▶ [Directions for this task]: From the material below, set down exactly the lines that run from the one containing "This screenshot has height=426, width=405." to the one containing "Screen dimensions: 1148x1036", minus the pictures.

▶ [Working data]:

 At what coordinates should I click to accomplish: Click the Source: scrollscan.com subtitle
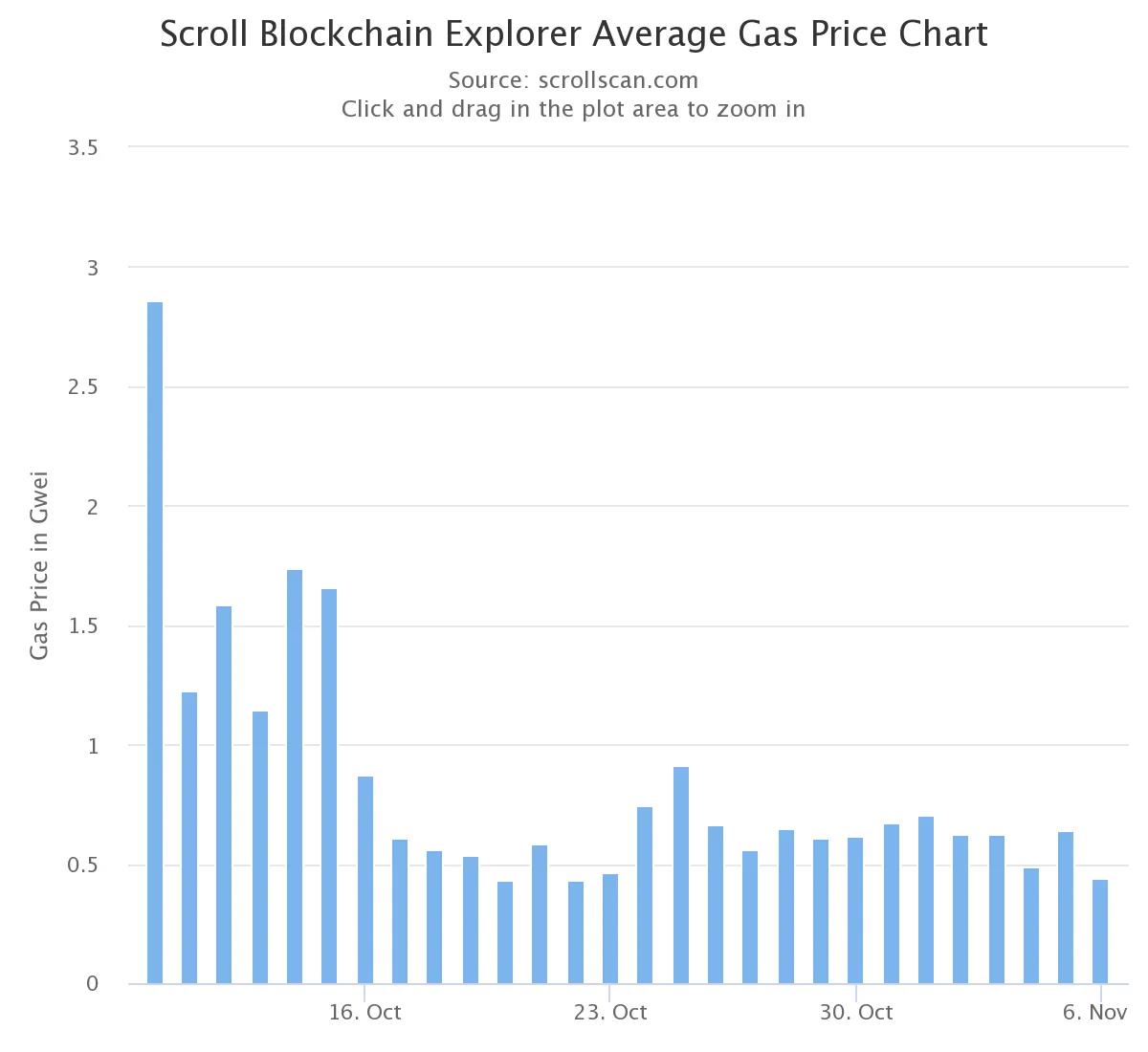574,79
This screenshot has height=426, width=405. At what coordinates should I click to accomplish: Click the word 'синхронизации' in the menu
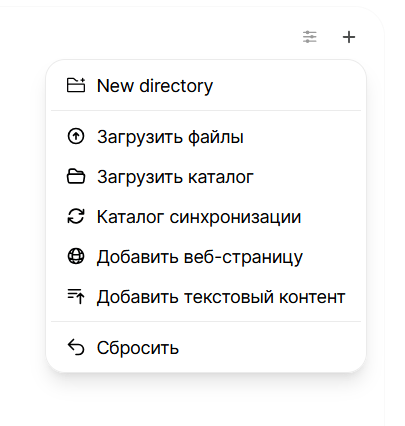[235, 217]
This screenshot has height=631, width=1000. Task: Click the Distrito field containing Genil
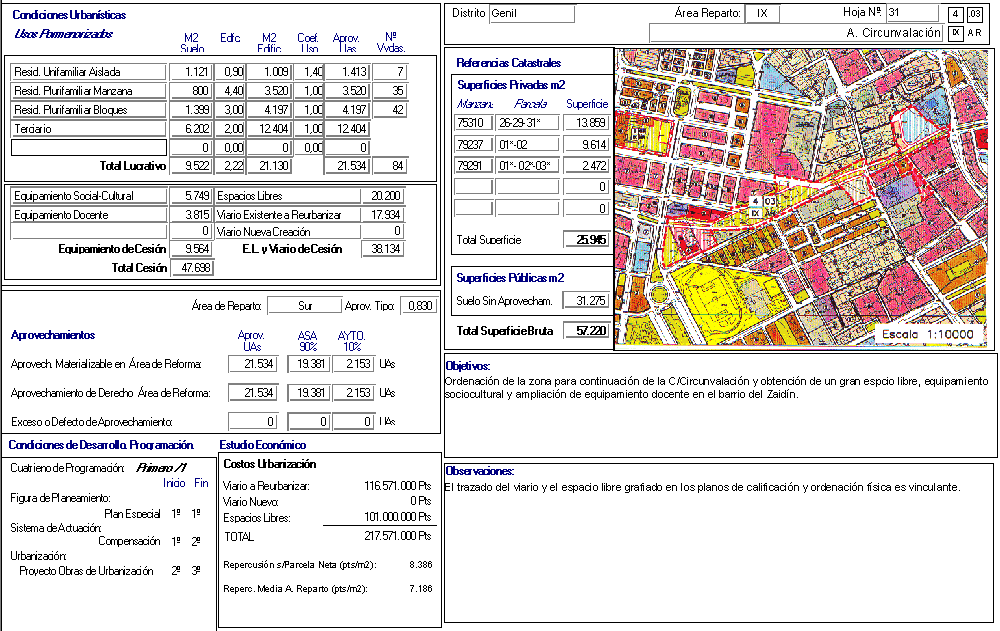(531, 14)
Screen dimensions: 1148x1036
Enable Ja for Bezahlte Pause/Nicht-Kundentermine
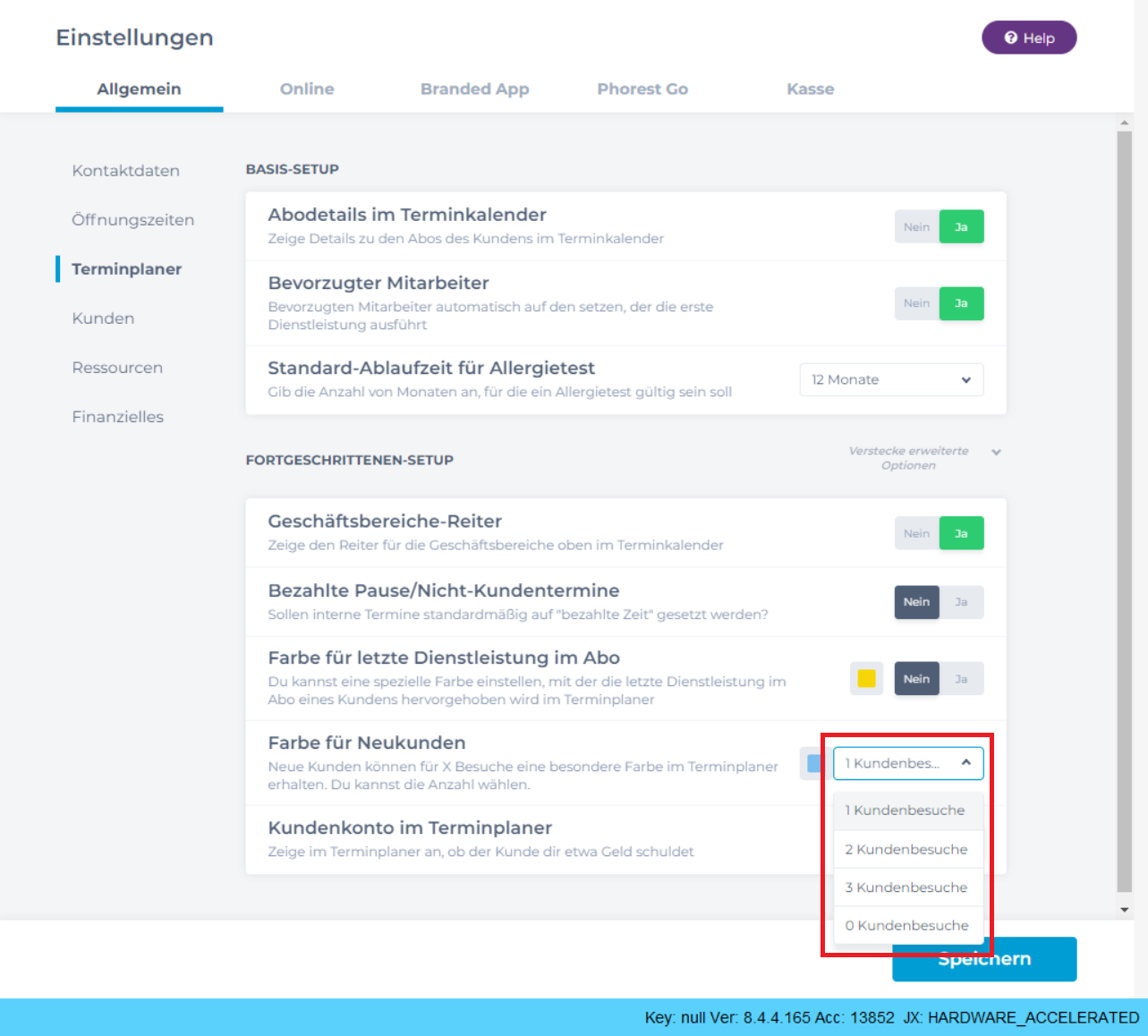(x=961, y=602)
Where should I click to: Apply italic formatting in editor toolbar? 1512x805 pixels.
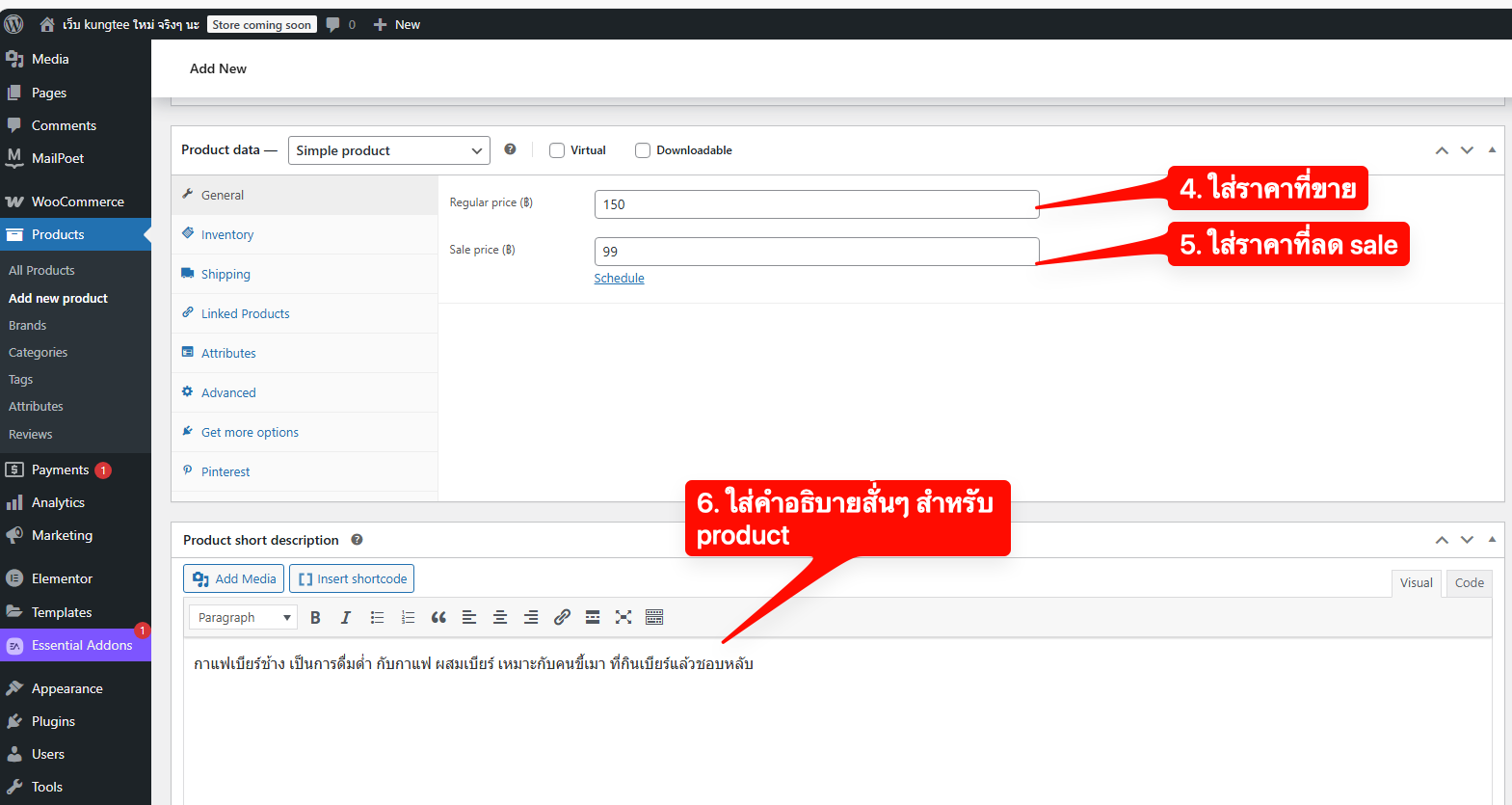pos(346,618)
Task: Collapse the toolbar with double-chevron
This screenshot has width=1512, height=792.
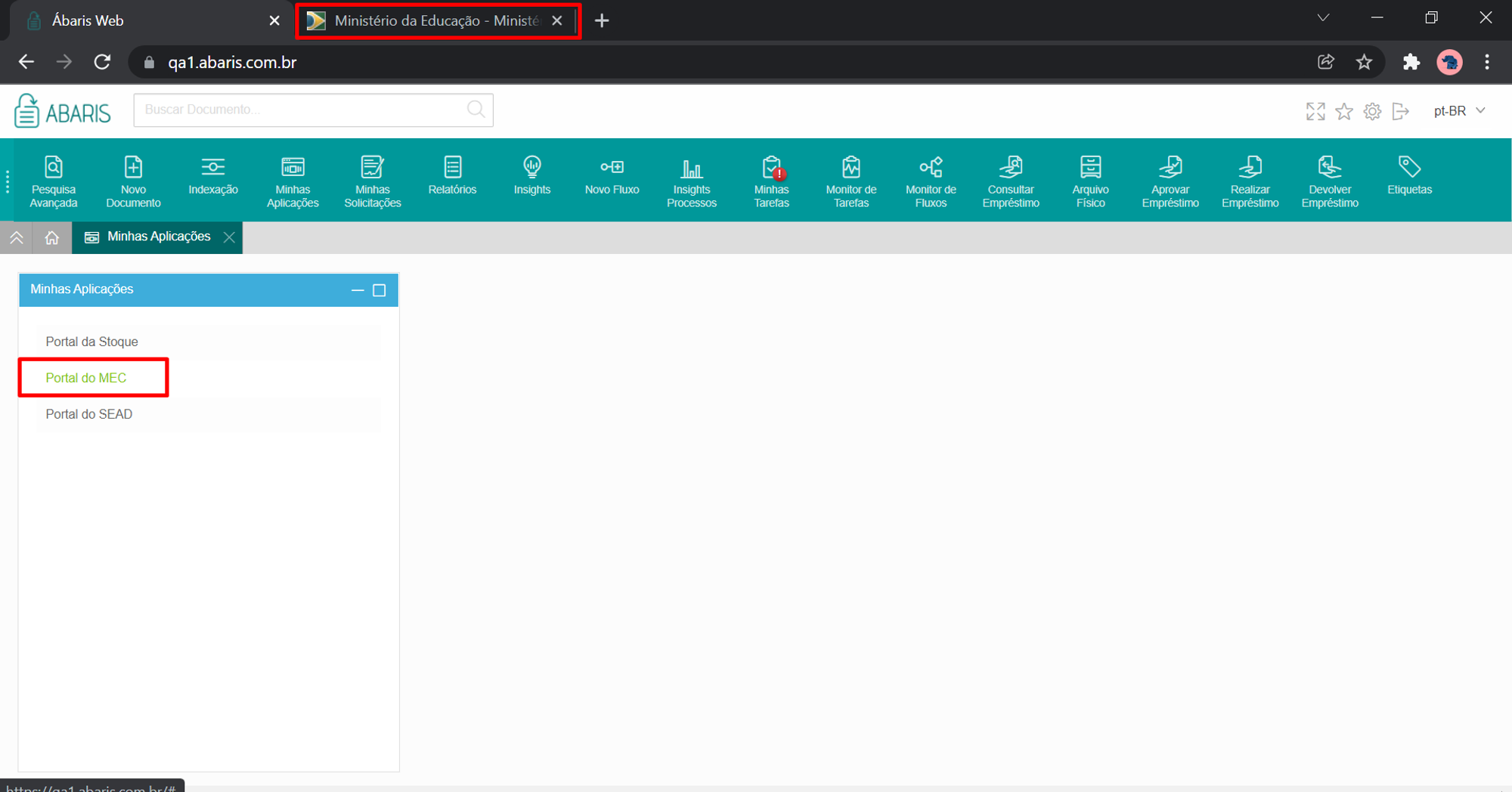Action: coord(17,237)
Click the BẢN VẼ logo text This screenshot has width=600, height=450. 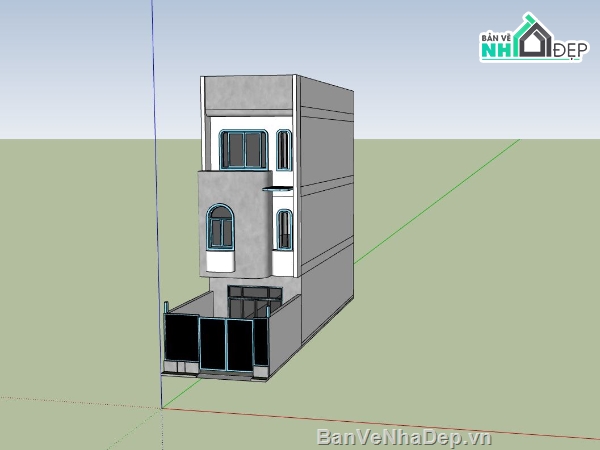tap(497, 38)
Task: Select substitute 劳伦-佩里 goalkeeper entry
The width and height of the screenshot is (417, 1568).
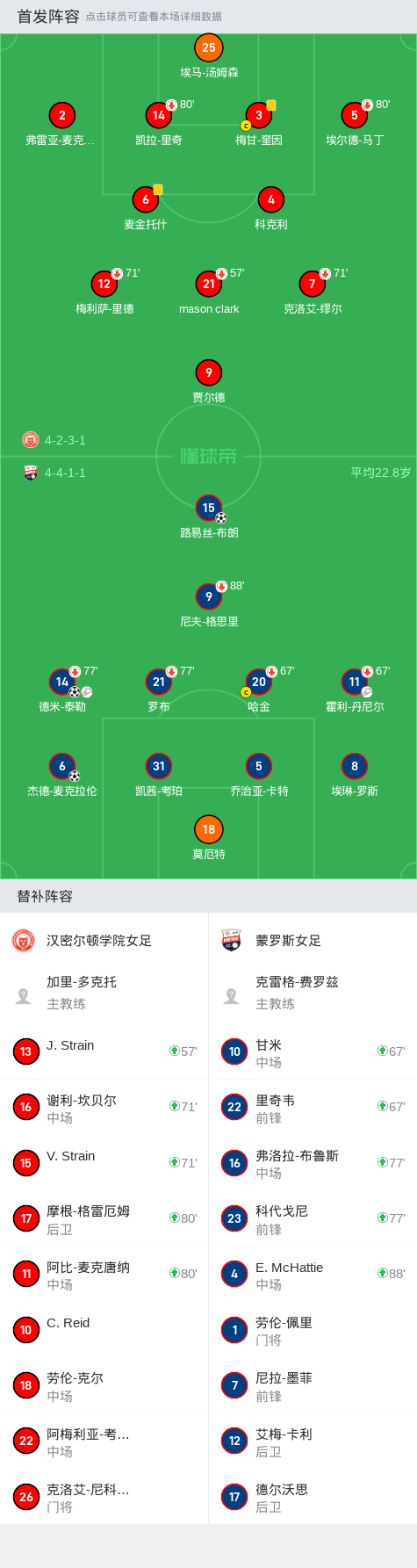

▶ [Completed exercise]:
This screenshot has height=426, width=405. At what coordinates should I click to accomplish: Click the word 'синхронизации' in the menu
[235, 217]
This screenshot has height=631, width=1000. Task: Click the Distrito field containing Genil
(531, 14)
Screen dimensions: 1148x1036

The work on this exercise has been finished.